La Fondazione Farefuturo ha così deciso di promuovere, con il patrocinio della Fondazione Alleanza Nazionale, un primo master di formazione, introduttivo rispetto al Corso generale che intendiamo realizzare nel prossimo anno. Una scommessa difficile ma necessaria. (https://farefuturofondazione.it/corso-di-formazione-sovranismo-vs-populismo/)
Il master lo abbiamo dedicato a ” Sovranismo vs Populismo”, con l’intenzione di individuare le differenze tra chi ha una visione sovranista e, quindi, anche ma non meramente populista e chi, invece, si limita ad agitare il populismo, secondo gli antichi canoni della demagogia, rivendicazioni senza limiti, fini a stesse. Il sovranismo è futurismo, pensa alla Nazione e non solo alla presente generazione, investe sulla natalità e sulla crescita. Il populismo rischia talvolta di degenerare nel presentismo, consuma ogni cosa senza pensare a chi verrà dopo. Per esemplificare, Orban è sovranista, Maduro è meramente populista.
Il master ha un Meeting di apertura particolarmente evocativo: il 9 novembre, anniversario della caduta del muro di Berlino, sul tema ” La nuova Europa rifonda l’Europa?”, con la partecipazione dei rappresentanti della altre Fondazioni di centrodestra di Paesi Visegrad, con cui stiamo realizzando un comune Rapporto di ricerca internazionale, che sarà presentato prima delle elezioni europee del prossimo anno (https://farefuturofondazione.it/meeting-di-farefuturo-la-nuova-europa-rifonda-leuropa/)
Con Farefuturo, sono impegnati:
Center for open Policy – Slovacchia
Szazadveg Politikai Iskola Alapitvany – Ungheria
External Analysis Institute of Politics and Society – Rep. Ceca
Il Corso, infatti, è un tassello di un complessivo ambizioso progetto culturale prima ancora che politico, le cui basi comuni possono ben ritrovarsi nel “manifesto dei conservatori” promosso da Roger Scruton, brillante filosofo inglese, che purtroppo in Italia non ha ancora trovato il giusto riscontro.
Il corpo docente del Corso selezionerà i dieci migliori partecipanti, cui sarà chiesto di coadiuvare i ricercatori nel nostro progetto Visegrad+Italia che ha come tema: “La crescita felice: natalità e investimenti”.

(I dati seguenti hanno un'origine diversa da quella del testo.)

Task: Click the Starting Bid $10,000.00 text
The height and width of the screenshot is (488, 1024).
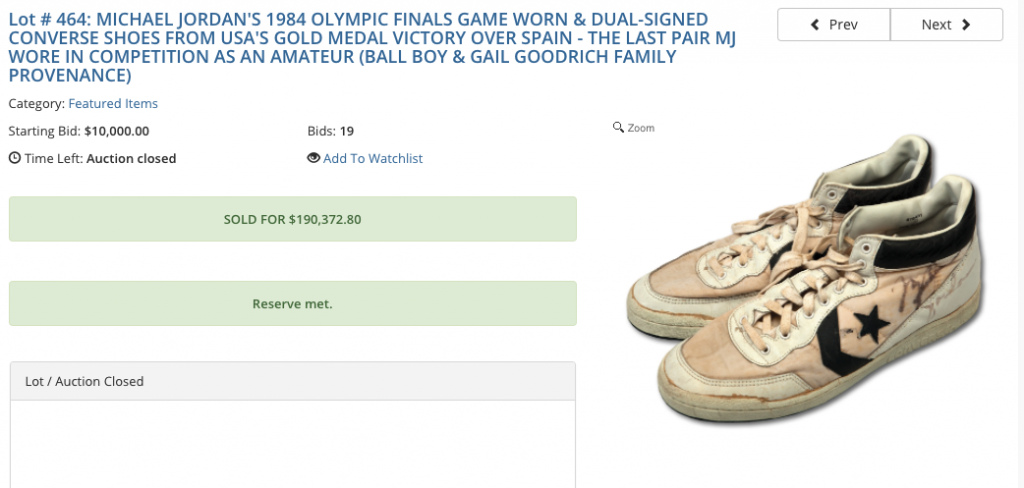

I paper dei partecipanti al Corso giudicati migliori, anche ai fini di divulgazione, saranno inoltre pubblicati nella rivista Charta minuta ed i loro autori saranno inseriti tra i collaboratori stabili della rivista.
A questo primo Corso possono partecipare tutti coloro che si iscriveranno, compilando il modulo allegato. Le sessioni di studio sono, comunque, aperte agli uditori che vorranno di volta in volta assistervi.
Solo gli iscritti al corso potranno, però, partecipare al programma di ricerca e diventare collaboratori continuativi della rivista Charta minuta.
Speriamo così di apportare il nostro contributo al processo di rifondazione della politica, alla quale serve una migliore classe dirigente e, soprattutto, un progetto consapevole che non si fondi sul rancore ma su valori e idee condivisi. Questa è la missione della destra!